2.3 Experiment 2 –Extended durations up to five minutes

To further analyze the stability of the observed time compression effect over extended periods, we tested temporal frequency (FRQ) effects at trials of longer duration. We only considered temporal frequency as a visual feature in Experiment 2 to keep the size of the experiment tractable, since we found no significant differences between the tested visual features in Experiment 1. To maintain participant engagement and for ecological validity at longer durations, Experiment 2 employed sequences of short video clips arranged into “movies”, instead of static images. The trials tested in Experiment 2 varied in duration, including: 30s, one minute, three minutes, and five minutes.

Participants and apparatus. In the follow-up replication study (Section 2.2) we verified that similar results could be found both in HMDs and CDs when using analogous experimental set ups. Given that Experiment 2 deals with longer temporal durations, to avoid a potential confounding effect of fatigue caused by prolonged exposure [25] in HMDs, we use CDs. The stimuli were presented on a Samsung display (S24F350FHU, 1920x1080 spatial resolution, 60Hz), at a distance of 60cm from the viewer. Fifty-one participants took part in Experiment 2 (20 female, mean age 22.9 years).

Stimuli. The videos used in Experiment 2 consisted of 700 three-second video clips from the Moments dataset [26]. The set of videos was manually curated to exclude high arousal actions, synthetic content, text, or manipulated playback speed. Randomly ordered sequences of videos were arranged to form each trial.
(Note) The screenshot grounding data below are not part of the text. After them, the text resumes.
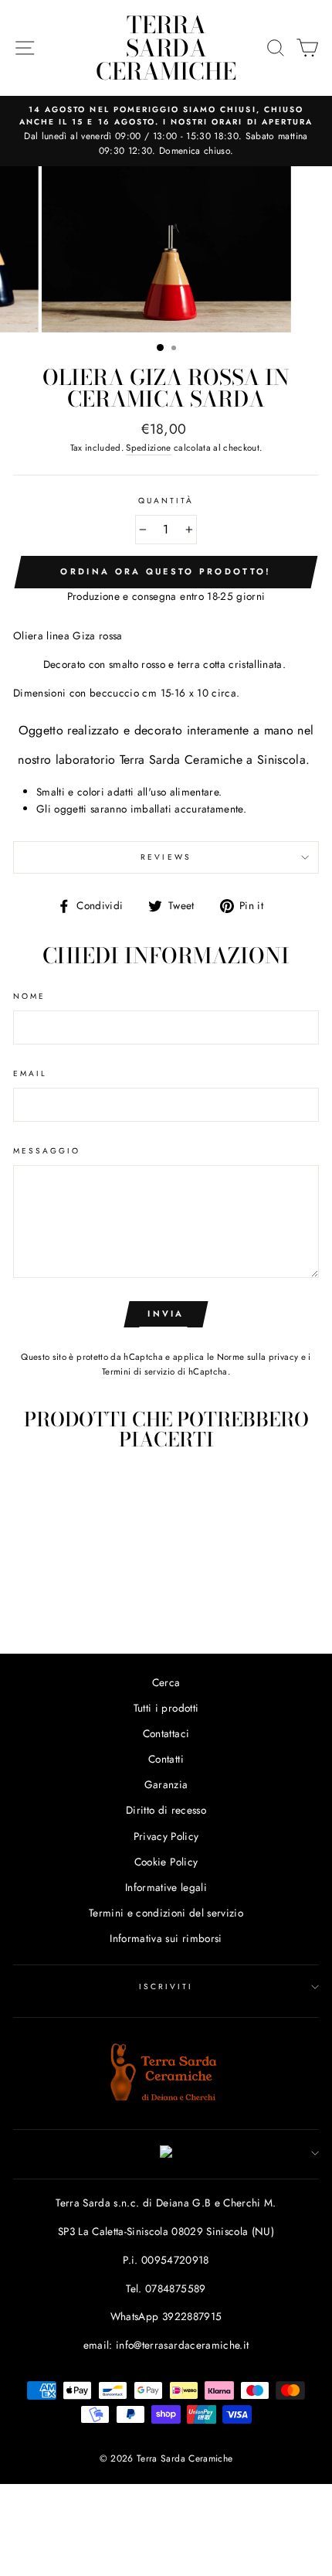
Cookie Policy (166, 1861)
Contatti (166, 1759)
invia (166, 1313)
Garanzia (166, 1784)
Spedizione (148, 447)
Since video clips had a fixed duration of 3s, the number of video clips per trial was a function of the length of the trial (10 clips for 30s trials, 20 clips for one minute trials, 60 clips for three minute trials and 100 clips for five minute trials). No transition effects were applied between different clips inside a given trial. Videos were played as continuous “movies” composed of back-to-back 3s clips.

Temporal frequency. To induce a high temporal frequency in sequences of videos, we subdivided each 3s clip into 1s cuts that were then reshuffled, effectively increasing temporal changes in visual content without changing the totality of visual information presented.

Procedure. Experiment 2 was carried out using half-duration judgements for measuring the perception of time, following the procedure outlined in Experiment 1 (see Section 2.1). Participants were randomly assigned to one of the four possible duration conditions, and completed all the trials with the same presentation duration to avoid bias effects due to differences in trial durations. For simplicity, we only used the 55% sampling point (prompting participants to make temporal judgements after 16.5s elapsed within 30s trials, after 33s for one minute trials, 99s for three minute trials and 165s for five minute trials), which means each duration had only two possible conditions (2 magnitude levels x 1 sampling point x 1 visual feature). Each participant completed 6 trials, for a total duration between three minutes (in the case of 30s trials) and 30 minutes (for five minute trials).

Statistical analysis. Each of the sampled trial durations was analyzed separately, testing for significant differences in high vs low magnitude levels of FRQ with Chi-square proportions tests. The answer variable was binary, as in Experiment 1.

Results. With a significance level established at p = 0.05 the duration of H-FRQ stimuli was significantly underestimated for trial durations up to three minutes (higher p_under,55 for H-FRQ, see Fig 5): 16.3% of trials in L-FRQ condition vs. 38.9% in H-FRQ at 30s (χ² = 13.27, p = 0.001, post hoc power = 0.83, ES = 0.586); 18.7% L-FRQ vs 68.7% H-FRQ at one-minute (χ² = 50.99, p = 0.001, post hoc power = 0.99, ES = 0.635); 25% L-FRQ vs. 52% H-FRQ at three-minute trials (χ² = 15.39, p = 0.001, post hoc power = 0.88, ES = 0.579). At five-minute trials, however, the effect was no longer present: 16.6% L-FRQ vs. 16.6% H-FRQ (χ² = 0, p = 1).

Y axis: % of answers. X axis: Temporal duration of the trials (30s, 1min, 3min, 5min). The displayed bars correspond to p_under,55 at the 55% sp (underestimation). The percentage of correct answers for each case is complementary to the displayed value in the graph (p_corr,55+p_under,55 = 100%). Like in Experiment 1, underestimation is more frequent in high magnitude levels, in this case in trials with a duration of up to three minutes.